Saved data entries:
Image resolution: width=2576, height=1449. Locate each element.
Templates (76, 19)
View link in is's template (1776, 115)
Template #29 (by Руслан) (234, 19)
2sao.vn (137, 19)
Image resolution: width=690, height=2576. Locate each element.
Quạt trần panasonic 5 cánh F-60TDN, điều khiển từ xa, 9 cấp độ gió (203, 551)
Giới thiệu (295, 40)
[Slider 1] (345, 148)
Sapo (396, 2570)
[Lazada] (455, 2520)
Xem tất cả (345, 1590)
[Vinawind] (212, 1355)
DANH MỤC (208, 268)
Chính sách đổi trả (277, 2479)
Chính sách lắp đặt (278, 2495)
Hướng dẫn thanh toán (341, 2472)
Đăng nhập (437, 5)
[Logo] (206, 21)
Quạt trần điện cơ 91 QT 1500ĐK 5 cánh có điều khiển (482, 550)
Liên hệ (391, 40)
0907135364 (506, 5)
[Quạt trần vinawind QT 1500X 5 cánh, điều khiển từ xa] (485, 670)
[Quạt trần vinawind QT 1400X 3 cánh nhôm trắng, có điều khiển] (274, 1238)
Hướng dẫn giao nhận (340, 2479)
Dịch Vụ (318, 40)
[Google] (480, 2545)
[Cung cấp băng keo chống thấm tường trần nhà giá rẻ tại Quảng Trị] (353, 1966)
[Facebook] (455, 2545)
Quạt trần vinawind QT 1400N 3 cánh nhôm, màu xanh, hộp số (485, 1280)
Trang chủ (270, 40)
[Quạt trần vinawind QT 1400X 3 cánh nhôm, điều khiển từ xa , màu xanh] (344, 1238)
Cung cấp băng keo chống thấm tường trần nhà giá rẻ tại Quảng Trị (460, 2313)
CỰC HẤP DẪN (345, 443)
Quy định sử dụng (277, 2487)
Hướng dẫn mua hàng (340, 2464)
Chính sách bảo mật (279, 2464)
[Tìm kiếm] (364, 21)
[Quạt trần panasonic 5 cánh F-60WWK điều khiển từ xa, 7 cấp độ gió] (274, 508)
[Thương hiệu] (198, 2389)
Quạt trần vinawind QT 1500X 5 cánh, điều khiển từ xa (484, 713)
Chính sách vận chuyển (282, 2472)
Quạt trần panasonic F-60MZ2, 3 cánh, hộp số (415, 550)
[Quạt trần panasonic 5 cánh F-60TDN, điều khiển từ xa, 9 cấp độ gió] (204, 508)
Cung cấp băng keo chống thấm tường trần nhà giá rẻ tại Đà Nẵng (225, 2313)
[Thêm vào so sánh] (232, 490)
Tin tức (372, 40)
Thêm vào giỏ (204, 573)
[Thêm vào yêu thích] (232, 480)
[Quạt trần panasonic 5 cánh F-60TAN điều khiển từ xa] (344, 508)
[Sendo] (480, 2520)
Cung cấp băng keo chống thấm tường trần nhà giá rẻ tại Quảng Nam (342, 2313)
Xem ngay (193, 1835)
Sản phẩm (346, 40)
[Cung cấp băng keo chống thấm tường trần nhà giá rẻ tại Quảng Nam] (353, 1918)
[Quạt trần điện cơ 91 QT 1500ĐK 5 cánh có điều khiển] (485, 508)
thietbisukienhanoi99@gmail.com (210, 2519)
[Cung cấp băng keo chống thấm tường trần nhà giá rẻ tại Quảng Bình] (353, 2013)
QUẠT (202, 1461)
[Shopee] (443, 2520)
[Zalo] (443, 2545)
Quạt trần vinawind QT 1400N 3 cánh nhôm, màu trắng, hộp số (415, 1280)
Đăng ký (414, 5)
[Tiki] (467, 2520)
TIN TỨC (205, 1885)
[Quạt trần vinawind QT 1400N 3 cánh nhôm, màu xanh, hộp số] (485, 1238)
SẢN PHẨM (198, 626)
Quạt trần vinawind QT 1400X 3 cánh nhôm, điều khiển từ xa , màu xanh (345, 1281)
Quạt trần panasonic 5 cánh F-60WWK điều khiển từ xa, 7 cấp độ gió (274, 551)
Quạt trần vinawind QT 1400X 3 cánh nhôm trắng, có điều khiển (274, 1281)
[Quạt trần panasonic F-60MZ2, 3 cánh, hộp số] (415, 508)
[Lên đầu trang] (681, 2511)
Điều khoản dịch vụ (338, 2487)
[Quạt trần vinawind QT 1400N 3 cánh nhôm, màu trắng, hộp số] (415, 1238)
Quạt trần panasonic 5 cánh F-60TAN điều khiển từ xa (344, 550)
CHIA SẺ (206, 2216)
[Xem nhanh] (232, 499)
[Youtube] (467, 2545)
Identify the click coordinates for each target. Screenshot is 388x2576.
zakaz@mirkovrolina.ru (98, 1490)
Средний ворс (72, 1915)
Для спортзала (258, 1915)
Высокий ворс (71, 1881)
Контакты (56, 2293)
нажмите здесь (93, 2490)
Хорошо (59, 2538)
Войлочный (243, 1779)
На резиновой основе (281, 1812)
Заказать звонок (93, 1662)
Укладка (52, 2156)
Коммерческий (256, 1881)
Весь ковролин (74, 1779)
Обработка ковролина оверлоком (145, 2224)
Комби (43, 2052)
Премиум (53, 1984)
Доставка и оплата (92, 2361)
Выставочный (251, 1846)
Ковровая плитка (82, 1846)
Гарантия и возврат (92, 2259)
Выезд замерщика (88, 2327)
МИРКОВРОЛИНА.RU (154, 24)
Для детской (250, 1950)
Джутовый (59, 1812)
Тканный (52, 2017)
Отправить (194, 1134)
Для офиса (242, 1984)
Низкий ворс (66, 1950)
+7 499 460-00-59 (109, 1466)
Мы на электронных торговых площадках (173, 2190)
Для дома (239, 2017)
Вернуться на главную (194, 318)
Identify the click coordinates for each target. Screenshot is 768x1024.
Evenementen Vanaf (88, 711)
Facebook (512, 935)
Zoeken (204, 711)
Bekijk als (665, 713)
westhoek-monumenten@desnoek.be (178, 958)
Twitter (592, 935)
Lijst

| Work task |
Gather from the data above every line with the string "Screenshot".

| Solution to the problem |
Identify the click coordinates for each target. Screenshot is 388x2576.
Identify the click coordinates for each target. Screenshot is 768x1024.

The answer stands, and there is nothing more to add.